Life is so fluid that one can only hope to capture the living moment, to capture it alive and fresh .. without destroying that moment.
~ Anais Nin
I stand on the beach, far below my girls. My camera is trained on them as they make their way across the ridge overhead. Like a patient hunter, I stalk them, waiting for the perfect moment to strike.
This is what I do. I document. I look through the lens and I choose what to remember – what to take with me when we leave.
I play with the zoom, my 55 x 200 lens making anything possible from where I stand.
Close … closer … now so close that I can see none of our surroundings, just my girls. Their bodies, their hands, their feet planted in the sand.
I hold the zoom now and move the camera.
Just their faces. One at a time.
Close … closer … closer still.
Their ever-changing expressions take turns filling the frame.
I zoom out completely.
I start again.
Farther … farther … so far now that they are almost afterthoughts – small specks in the glory of nature’s pageantry.
I take it all in from this angle – the gradations of the sand – the Pepper Black, the Cinnamon Brown, the Dirt-ish Grey, the Peanut Butter Beige. Katie’s named them all.
I edge in ever so slightly.
Now I see the landscape – the reeds swaying in the wind, the wildflowers urgently shouting their colors to the wind – Fuchsia! Magenta! – through the seagrass and the sand – all the colors of the sand – but so too I have caught the interplay between the girls.

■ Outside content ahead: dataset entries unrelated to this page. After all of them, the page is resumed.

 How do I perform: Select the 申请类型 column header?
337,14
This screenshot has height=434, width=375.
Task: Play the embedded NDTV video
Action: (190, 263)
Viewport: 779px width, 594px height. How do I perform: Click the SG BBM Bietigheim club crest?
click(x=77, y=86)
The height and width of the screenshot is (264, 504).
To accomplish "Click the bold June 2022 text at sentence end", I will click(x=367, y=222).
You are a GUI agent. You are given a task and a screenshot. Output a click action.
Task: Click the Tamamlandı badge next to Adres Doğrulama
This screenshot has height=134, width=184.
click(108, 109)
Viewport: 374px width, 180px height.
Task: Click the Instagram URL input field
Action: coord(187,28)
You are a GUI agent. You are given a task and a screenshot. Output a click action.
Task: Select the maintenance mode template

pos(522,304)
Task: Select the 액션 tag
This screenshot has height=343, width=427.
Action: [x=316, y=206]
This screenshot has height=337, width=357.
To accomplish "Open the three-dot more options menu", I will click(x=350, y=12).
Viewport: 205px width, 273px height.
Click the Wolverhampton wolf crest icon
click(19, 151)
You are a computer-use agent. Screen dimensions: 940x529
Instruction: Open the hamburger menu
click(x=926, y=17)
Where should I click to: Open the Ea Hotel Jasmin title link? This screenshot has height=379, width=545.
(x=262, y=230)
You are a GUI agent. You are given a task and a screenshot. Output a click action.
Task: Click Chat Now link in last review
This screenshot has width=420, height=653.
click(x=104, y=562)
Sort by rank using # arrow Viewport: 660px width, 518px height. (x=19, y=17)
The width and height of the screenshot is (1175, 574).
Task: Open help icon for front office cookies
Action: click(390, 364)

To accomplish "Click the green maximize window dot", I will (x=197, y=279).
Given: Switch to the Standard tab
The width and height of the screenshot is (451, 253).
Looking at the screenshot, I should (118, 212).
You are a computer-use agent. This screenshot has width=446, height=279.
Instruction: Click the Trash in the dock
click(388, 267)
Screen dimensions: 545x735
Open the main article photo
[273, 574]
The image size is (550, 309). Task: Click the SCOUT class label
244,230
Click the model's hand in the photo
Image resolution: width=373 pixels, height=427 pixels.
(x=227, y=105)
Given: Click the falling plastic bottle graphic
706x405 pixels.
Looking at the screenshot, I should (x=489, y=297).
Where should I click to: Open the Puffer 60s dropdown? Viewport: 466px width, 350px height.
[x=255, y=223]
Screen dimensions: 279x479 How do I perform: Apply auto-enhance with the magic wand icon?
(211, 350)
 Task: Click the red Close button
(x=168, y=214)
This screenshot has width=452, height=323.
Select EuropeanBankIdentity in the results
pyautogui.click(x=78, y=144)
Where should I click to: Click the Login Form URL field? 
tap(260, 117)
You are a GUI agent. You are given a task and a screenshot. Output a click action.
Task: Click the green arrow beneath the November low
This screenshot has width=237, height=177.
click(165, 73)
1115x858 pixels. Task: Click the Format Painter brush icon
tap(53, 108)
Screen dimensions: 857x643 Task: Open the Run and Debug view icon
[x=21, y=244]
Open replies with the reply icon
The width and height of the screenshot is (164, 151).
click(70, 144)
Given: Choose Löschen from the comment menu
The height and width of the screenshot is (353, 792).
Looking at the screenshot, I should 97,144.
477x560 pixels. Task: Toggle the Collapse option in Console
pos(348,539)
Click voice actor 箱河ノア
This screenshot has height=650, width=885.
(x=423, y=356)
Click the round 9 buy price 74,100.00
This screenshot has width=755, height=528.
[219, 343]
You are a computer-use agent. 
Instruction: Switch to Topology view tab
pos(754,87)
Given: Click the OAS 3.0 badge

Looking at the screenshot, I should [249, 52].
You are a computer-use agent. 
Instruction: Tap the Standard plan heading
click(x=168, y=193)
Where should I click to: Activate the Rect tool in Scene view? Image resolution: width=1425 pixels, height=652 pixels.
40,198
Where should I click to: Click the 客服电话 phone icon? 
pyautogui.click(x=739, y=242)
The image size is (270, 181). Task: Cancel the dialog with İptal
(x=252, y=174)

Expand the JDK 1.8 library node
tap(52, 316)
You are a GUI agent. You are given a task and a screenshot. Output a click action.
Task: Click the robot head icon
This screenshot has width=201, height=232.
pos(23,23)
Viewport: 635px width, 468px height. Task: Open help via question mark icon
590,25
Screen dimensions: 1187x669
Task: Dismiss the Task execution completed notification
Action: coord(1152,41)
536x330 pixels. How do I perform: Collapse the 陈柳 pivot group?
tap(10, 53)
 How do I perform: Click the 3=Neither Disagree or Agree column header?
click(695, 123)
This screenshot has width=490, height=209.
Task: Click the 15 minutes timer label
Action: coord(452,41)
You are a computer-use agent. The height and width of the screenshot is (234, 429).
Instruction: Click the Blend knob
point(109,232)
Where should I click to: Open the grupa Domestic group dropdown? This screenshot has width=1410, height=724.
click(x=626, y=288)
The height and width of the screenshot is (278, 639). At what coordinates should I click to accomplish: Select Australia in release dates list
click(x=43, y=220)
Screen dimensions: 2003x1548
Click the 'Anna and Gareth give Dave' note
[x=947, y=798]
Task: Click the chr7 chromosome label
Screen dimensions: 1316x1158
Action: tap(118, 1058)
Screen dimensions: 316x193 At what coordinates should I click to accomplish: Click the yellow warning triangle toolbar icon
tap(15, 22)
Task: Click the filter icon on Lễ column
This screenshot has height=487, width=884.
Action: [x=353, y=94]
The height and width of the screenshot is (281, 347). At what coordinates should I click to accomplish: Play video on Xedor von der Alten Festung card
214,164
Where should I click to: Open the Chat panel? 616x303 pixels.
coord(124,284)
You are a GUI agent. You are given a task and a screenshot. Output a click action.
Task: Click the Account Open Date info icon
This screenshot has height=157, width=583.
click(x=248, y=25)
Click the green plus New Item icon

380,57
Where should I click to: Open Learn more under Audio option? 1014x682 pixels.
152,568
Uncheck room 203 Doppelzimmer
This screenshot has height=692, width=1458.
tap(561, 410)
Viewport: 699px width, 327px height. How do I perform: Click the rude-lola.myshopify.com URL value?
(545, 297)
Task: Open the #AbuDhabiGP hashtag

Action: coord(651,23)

This is what I do. I play with the light, the angle, the scene within the frame. I choose what to focus on. What to hold. What to share. What to leave behind.
I capture a moment of our lives within each frame.
And when I do, what I leave out is no less important than what I don’t.
As I show you the following pictures from our trip to Nantucket, I need you to know.
I need you to know that our lives are joyful and sweet and triumphant. That they are tender moments and loving sisters and glorious joint attention and so-intense-it-almost-hurts engagement and that they are moments of freedom and flight.
But I need to say out loud that there is more. That there is always more. That there is also what’s left outside the scope of the lens. Beyond the constraints of the edit. There’s more.
Because our lives are not two-dimensional. They can’t really be captured. And because they are real. And real is full and complicated and never, ever two-dimensional. And real means that there’s stuff that you won’t see. That you can’t see. It means that there’s stuff that a mother’s heart would never let her capture on film. That there’s stuff that happens long after the camera is put away – or when it’s dropped like a hot potato in a moment of pain or urgent need.
So please just know, there’s more.
But the *more* doesn’t make the *this* any less real.
And *this* is what I chose to take with me from Nantucket.